Pull each line holding "computer" out of the entries below.
[[ Task inputs open ]]
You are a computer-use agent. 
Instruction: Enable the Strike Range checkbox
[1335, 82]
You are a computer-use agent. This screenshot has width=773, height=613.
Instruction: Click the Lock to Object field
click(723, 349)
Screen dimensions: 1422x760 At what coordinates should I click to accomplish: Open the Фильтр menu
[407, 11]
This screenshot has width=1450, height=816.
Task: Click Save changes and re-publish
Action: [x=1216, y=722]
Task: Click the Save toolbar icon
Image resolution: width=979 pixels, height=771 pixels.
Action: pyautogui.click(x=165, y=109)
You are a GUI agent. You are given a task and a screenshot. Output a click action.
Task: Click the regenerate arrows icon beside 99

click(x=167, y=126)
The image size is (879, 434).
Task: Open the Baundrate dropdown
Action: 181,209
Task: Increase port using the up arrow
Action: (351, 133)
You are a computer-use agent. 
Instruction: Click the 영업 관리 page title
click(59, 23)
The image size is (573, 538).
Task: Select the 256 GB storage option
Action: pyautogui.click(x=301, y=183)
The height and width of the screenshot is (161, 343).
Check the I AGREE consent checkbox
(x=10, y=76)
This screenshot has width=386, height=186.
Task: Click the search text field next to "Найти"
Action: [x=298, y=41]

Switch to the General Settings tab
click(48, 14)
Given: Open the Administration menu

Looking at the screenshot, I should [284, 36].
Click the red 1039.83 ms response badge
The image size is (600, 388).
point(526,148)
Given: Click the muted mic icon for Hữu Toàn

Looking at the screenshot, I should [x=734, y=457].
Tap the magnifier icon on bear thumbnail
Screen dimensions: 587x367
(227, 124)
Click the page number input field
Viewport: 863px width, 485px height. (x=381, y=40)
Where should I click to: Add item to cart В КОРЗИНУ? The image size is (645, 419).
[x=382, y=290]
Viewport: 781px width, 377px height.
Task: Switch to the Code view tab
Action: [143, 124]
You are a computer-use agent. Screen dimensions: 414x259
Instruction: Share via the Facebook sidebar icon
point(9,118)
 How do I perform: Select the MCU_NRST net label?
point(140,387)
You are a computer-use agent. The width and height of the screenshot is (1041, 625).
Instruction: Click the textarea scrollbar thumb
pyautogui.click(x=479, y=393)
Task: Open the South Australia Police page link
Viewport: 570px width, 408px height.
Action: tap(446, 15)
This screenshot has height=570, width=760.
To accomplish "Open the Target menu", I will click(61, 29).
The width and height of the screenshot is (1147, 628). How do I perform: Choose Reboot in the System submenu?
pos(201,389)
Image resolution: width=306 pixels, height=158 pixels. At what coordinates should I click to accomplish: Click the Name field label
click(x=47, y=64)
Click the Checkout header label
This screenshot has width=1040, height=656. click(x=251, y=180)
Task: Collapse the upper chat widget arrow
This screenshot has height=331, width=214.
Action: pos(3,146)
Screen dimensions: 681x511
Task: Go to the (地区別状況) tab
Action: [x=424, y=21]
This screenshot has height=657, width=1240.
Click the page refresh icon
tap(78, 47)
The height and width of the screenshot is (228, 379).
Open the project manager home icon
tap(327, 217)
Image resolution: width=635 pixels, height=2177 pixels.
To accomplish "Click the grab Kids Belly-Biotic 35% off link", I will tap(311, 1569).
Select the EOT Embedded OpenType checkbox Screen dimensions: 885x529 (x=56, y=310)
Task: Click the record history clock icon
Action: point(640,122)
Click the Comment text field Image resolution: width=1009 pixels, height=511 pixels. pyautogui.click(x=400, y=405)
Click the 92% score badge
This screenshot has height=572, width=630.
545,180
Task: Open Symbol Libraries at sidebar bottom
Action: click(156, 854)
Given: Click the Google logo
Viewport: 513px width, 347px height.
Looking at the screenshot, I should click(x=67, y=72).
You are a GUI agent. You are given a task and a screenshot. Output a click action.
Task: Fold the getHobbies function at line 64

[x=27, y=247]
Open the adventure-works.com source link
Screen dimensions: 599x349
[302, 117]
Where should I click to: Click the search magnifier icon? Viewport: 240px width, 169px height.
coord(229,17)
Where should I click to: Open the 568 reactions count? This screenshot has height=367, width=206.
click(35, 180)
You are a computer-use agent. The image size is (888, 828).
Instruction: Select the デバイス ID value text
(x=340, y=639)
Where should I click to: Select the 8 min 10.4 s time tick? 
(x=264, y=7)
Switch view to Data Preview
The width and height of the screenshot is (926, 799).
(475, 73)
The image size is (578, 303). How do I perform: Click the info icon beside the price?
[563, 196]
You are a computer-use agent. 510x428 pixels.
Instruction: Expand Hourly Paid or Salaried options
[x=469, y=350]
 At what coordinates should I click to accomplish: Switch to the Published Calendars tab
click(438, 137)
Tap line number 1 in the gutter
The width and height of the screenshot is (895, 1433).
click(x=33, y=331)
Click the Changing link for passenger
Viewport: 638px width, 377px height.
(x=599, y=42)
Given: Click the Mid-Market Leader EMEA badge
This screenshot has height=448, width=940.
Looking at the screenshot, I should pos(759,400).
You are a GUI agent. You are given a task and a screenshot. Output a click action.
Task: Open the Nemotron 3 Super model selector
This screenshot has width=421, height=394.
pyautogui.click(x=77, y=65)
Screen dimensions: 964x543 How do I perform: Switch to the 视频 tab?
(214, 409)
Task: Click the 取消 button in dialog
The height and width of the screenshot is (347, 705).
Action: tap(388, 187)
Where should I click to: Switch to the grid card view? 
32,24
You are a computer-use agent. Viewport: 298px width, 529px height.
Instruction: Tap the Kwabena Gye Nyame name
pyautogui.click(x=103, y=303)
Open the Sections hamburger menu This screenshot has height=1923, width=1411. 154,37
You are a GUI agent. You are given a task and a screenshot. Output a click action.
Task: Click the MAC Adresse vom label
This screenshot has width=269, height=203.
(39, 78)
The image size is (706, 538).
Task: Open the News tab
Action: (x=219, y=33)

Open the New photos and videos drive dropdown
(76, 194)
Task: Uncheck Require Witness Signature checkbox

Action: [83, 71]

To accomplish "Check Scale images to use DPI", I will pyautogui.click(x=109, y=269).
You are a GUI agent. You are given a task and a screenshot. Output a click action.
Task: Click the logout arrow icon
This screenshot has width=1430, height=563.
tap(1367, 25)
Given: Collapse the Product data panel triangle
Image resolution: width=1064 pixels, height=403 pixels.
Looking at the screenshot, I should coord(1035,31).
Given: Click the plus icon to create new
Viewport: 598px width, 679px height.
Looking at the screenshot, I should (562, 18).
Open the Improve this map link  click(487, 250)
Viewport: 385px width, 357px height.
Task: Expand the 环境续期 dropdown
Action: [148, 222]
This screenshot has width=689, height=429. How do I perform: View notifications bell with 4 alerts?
[[ Task inputs closed ]]
_Completed exercise_
You are a computer-use agent. 
You are a computer-use agent. This screenshot has width=773, height=613.
You are a computer-use agent. 
You are a computer-use agent. Screen dimensions: 414x259
You are a computer-use agent. The width and height of the screenshot is (1041, 625).
You are a computer-use agent. The image size is (888, 828).
You are a computer-use agent. 510x428 pixels.
You are a computer-use agent. Viewport: 298px width, 529px height.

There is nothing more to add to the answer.